At least one of my roommates thinks that he’s an idiot, a buffoon who gets laughs by saying dirty things and humiliating innocent people. The government of Kazakhstan agrees.
But pasty-faced Sacha Baron Cohen, also known as Borat Sagdiyev, is actually a modern-day genius.
His new movie “Culture Learnings of America for Make Benefit Glorious Nation of Kazakhstan” should be required viewing for every Georgetown student, professor and administrator.
He’s making a statement about the discrimination in our world today, about the subtle hatred that happens even at Georgetown. The community owes it to itself to listen.
For the past few years, Cohen, a British actor who first found fame as the host of “Da Ali G Show,” has been running around America and Britain pretending to be a sex-crazed racist and anti-Semitic Kazakh reporter named Borat. But while trying to uncover “American ways,” Borat often portrays an unflattering image of Kazakh culture – and this is why the Kazakh government doesn’t like him. Borat talks about his private parts, claims Kazakh women can’t vote and is virulently anti-Semitic (Cohen is Jewish).
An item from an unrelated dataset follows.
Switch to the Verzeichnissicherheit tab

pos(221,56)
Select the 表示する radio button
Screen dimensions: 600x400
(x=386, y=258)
His point? To make people laugh while exposing Americans’ smug cultural self-superiority and to reveal our society’s underlying xenophobia and anti-Semitism: in other words, the nasty stuff nobody likes to talk about.
On television, Borat has gotten well-educated Americans to admit they’d like to bring back slavery and even coaxed a room full of Arizonans to sing a rendition of “Throw the Jew Down the Well.”
While it’s all funny, it’s also frightening that intelligent Americans will say such things. It’s 40 years after the Civil Rights Movement but there are still deep divisions in our society. We need to confront these tensions, even at Georgetown.
Hatred is a fact of life on the Hilltop. It’s just that here people are too smart to openly say that they’re anti-Semitic or racist. Instead, it takes on subtler forms.
Remember a few years ago when the black community was in an uproar over a racist e-mail sent to community leaders?
Remember the rampant complaints of discrimination that prompted administrators to create a flawed – but well-intentioned – bias reporting system?
What about the hateful debates between Georgetown’s pro-Palestinian and pro-Israeli groups that have often verged on slander?
Or the menorah that freshmen stole and carted to Harbin Hall?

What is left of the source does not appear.